The week’s 5 head-spinning moments: Blame & shame edition

If the industry didn’t have an image problem already, it would after this week. The business was cited for everything from fighting progress to putting women at risk. Even fellow restaurateurs might’ve shaken their heads in disapproval of a few peers’ behavior. Why?

Who’d want their wife or daughter working there?

Women who work in restaurants are five times more likely to be sexually assaulted than their sisters in other industries, according to the latest slam of restaurants as a place to work. The terrifying factoid came from a familiar critic: the Restaurant Opportunities Center, the restaurant-worker advocacy group that also blasted restaurants this week for opposing Seattle’s new $15-an-hour wage and a change in the tip credit that governs servers’ pay. 
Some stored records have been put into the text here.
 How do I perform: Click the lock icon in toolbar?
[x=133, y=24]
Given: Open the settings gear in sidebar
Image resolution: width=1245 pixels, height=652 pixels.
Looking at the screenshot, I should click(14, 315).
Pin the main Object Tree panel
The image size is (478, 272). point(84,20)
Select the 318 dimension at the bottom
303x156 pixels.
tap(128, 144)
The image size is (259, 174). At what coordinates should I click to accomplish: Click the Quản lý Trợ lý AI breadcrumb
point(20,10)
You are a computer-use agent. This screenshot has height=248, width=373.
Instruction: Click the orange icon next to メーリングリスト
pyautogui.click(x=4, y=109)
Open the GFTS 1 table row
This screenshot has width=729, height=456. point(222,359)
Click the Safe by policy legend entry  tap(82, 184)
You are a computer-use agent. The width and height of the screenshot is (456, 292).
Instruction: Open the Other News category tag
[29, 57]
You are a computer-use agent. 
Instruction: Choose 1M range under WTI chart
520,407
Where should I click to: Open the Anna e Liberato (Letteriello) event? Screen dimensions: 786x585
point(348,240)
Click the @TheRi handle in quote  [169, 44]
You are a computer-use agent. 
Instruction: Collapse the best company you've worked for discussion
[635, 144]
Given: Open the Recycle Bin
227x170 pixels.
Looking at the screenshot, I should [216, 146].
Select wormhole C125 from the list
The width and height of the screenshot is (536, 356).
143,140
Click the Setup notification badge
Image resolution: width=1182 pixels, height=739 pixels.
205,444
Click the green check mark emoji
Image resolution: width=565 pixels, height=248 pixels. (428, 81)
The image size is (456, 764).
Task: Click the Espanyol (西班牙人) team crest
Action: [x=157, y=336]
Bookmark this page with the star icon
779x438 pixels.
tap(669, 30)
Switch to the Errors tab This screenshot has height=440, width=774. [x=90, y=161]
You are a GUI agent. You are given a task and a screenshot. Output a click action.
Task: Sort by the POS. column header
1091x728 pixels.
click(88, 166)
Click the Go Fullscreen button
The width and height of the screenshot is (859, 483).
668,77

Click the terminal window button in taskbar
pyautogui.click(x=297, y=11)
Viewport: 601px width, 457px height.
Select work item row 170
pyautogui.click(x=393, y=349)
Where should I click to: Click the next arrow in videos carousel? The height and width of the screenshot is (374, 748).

The gravity of that criticism is nothing compared with the assertion that female employees aren’t safe in restaurants. As ROC stressed, the data came from the Equal Employment Opportunity Office itself.

Indeed, the data did—years and years ago. ROC itself reported on the same information in 2012, yet it failed to mention that relevant fact in last week’s propaganda. Instead, it used the finding to suggest the industry’s opposition to an increase in the minimum wage for servers heightens the peril for women working in the business. Seventy percent of servers are women, dependent on tips, a ROC video points out. To earn the gratuities, an organization member argues on camera, they have to accept the harassment of customers.

Some might say it was a shameful use of a scare tactic to pursue a political end.

Who wants to get sick? 

Federal regulators also delivered a wallop in a report about norovirus, a microbe that brings on flu-like symptoms in most people but can be lethal for the aged or other high-risk populations. In case you missed it, the Centers for Disease Control and Prevention revealed this week that most of the 1,008 norovirus outbreaks recorded from 2009 through 2012 were attributable to food contamination at a restaurant, catered event or banquet hall. In 70 percent of the instances, an employee transferred the pathogen to the food.

The agency noted that simple precautions discourage the spread of norovirus, like using utensils or gloves so workers’ hands don’t touch the food. The no-brainer: If an employee is sick, don’t let him or her near customers or the food. Yet 20 percent of foodservice workers say they’ve clocked into the job while afflicted with diarrhea or vomiting.

The CDC suggested that the adoption of paid sick leave policies would free an ill employee to stay home, which isn’t what the business wants to hear. Still, it’s tough to counter the suggestion as unfair or unwarranted.

Restaurants prefer a continued dependence on foreign oil

Why else would they have rallied in Illinois this week to discourage the production of ethanol, the renewable gasoline extender? Participants explained they were merely pushing back against sky-high food costs. With corn being used for ethanol instead of animal feed or food additives, supplies wheeled through restaurants’ back door come with a bill that’s hard to cover.  The protesters were merely trying to stay in business, and there’s nothing wrong with that.

Still, let’s reconsider how this looked to industry outsiders, some of whom were reporters covering the push-back: Restaurants would rather leave the nation at the mercy of often hostile oil exporters than feel a crimp in their margins. Hmmm.

What are you, a bleeding liberal?

The industry as a whole would prefer that government at all levels kept its hands and red tape off business. Zero interference would mean no more time-eating paper work, no more backfiring legislation, no more of having the government as a not-so-passive partner.  So the most zealous proponents of laissez faire might’ve choked when they heard some colleagues in Philadelphia were lobbying the state legislature to pass new food regulations.

This week, restaurateurs held a  “dine-in” in the state Capitol to push for a law requiring food processors to flag items that contain genetically modified organisms, or products whose DNA  has been manipulated. Elsewhere, restaurants have opposed GMO disclosure requirements. Pennsylvania operators, to their credit, argued that consumers have a right to know what they’re eating, and to make their own judgments of what’s safe and what might be an environmental hazard. It was a brave move, but one that might draw them criticism from some in their own field.

Restaurants’ accommodation of devil-worshippers eats up too many parking spaces

Okay, I made that up. But the accusation is just as solidly based as some of the accusations that were leveled at the industry this week. I just need to dig up some old government data, maybe from the archives of Salem, Mass., to verify my point.